Quasi non credevamo ai nostri occhi nel leggere, a firma della docente e senatrice Elena Cattaneo, l'articolo intitolato "Vietare gli Ogm è un grave danno. Non ci sono prove che siano nocivi" apparso sul numero di Repubblica.it lo scorso 4 ottobre 2014 (clicca qui) e nel quale si dà conto del fatto che, dopo 15-20 anni dall'introduzione di coltivazioni geneticamente modificate nel mondo, nessuna argomentazione di rilievo scientifico né alcuna prova oggettiva è emersa in merito ad una loro presunta nocività o pericolosità. Anzi, come da sempre affermiamo anche noi, OGM E BIOLOGICO potrebbero perfettamente convivere e coesistere!

Sottoscriviamo in particolare ogni parola del passaggio dell'articolo pubblicato da Repubblica.it in cui si afferma: "Il Governo e la politica economica del Paese non possono basarsi sui "sentimenti" o sulle opinioni, invece che su fatti scientificamente validati. Nell'interesse del Paese le decisioni devono essere prese confrontando fatti, numeri e statistiche. Queste sono le regole del confronto scientifico, ma in ultima istanza anche democratico. Altrimenti è come se Galileo Galilei non fosse nemmeno nato e non avessimo ancora capito cosa ha permesso di triplicare l'aspettativa di vita, curare malattie, riscaldare le case, andare sulla Luna, etc."

L'emotività e irrazionalità che hanno dominato il dibattito sugli OGM è innegabile. Ha sempre prevalso, su questo tema, soprattutto da parte dei vertici politici nazionali, più l'esigenza di non scontentare un'opinione pubblica disinformata che non la tutela dell'avanguardia scientifica che l'Italia vantava in materia. Sì, perché noi eravamo, come ricorda Elena Cattaneo: "alla frontiera nelle biotecnologie vegetali. I progetti giacciono da 15 anni chiusi nei cassetti dei laboratori delle nostre Università pubbliche (non di multinazionali). Singolare un Paese che uccide la propria innovazione agitando spauracchi privi di analisi approfondite dei rischi e dei benefici".

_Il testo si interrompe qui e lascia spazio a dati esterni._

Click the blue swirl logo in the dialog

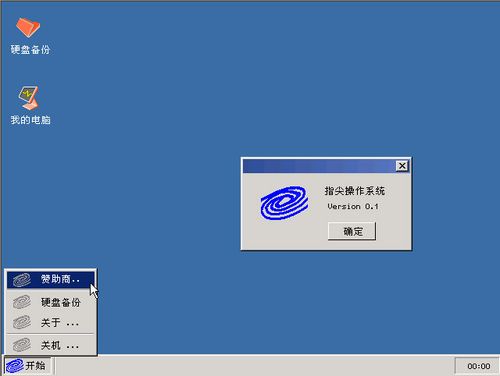(x=284, y=203)
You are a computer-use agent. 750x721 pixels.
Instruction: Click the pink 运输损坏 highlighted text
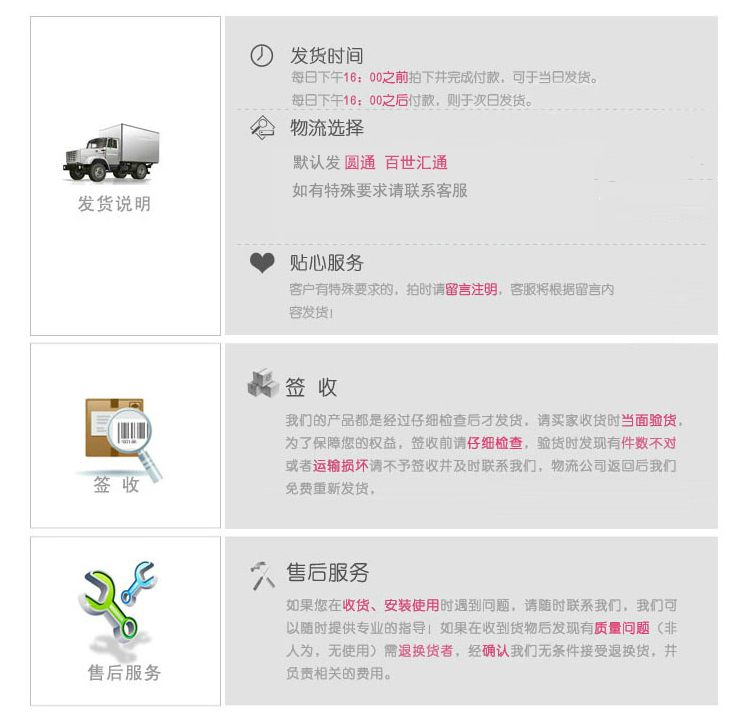[341, 466]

Una ricerca pubblica alla quale sono state tarpate le ali (ricordiamoci il rogo delle piante OGM presso l'Università della Tuscia due anni fa! - leggi qui) e che avrebbe potuto invece rappresentare non soltanto una valida alternativa ad interessi privati in questo campo, ma anche una "via sostenibile" al biotech.